What Is Sony’s Wave 3?

Astro Bot: Rescue Mission evolved from Sony's Playroom VR demo, Robot Rescue.

Above: Astro Bot: Rescue Mission evolved from Sony’s Playroom VR demo, Robot Rescue.

Image Credit: Sony

It’s no secret that Sony’s PSVR headset had a brilliant 2018. Kicking things off with Wipeout VR and following up with hits like Firewall Zero Hour and Astro Bot has given the device arguably the best library of titles in VR. Sony’s Shuhei Yoshida has said that his aim with 2018 titles was to deliver ‘full’ gaming experiences and the company certainly achieved that. So that begs the question: what’s next?

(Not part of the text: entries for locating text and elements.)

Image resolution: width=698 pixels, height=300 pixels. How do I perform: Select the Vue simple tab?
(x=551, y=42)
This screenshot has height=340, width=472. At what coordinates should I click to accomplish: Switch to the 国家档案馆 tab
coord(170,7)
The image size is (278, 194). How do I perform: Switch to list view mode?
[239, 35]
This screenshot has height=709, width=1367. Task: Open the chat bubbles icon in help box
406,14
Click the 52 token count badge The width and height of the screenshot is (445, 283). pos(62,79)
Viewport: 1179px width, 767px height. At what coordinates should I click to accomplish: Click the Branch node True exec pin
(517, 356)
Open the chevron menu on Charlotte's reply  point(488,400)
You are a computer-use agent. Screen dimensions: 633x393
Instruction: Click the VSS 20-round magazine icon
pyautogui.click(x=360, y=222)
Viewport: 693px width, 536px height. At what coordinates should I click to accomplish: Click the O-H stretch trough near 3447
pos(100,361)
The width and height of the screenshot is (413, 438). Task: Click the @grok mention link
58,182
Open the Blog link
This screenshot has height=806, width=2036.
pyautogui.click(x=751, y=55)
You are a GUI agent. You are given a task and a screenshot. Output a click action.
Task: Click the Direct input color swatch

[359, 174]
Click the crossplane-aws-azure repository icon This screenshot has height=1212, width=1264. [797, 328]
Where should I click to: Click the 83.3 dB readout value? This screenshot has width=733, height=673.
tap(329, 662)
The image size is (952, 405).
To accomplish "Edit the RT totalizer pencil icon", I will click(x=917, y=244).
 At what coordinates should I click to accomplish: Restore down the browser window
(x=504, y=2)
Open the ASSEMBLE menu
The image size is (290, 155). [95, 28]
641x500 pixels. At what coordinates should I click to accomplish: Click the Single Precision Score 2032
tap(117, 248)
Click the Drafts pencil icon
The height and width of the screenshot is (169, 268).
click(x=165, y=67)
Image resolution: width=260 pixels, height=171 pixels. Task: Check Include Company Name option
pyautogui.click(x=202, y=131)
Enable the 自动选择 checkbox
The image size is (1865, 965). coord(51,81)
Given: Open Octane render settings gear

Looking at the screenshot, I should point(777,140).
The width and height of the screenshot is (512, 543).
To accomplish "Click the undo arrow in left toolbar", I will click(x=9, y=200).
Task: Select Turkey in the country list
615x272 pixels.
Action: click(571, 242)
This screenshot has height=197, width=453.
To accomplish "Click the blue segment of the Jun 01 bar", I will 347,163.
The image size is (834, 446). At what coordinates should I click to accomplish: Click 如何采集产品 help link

We don’t know a whole lot about what’s coming to PSVR in 2019. True, Sony London’s Blood & Truth is still on the way (though the jury’s still out on if it will live up to 2018’s best games) but other than that we only know of a handful of third-party games. To us, it seems about time that Sony’s new UK-based VR studio reveals what it’s working on, and we’re still really looking forward to what Media Molecule’s Dreams can do in VR. But we’ve also got our fingers crossed that the company has some bigger games on the way that can keep this momentum going, because PSVR remains the best reason to get into VR in the here and now.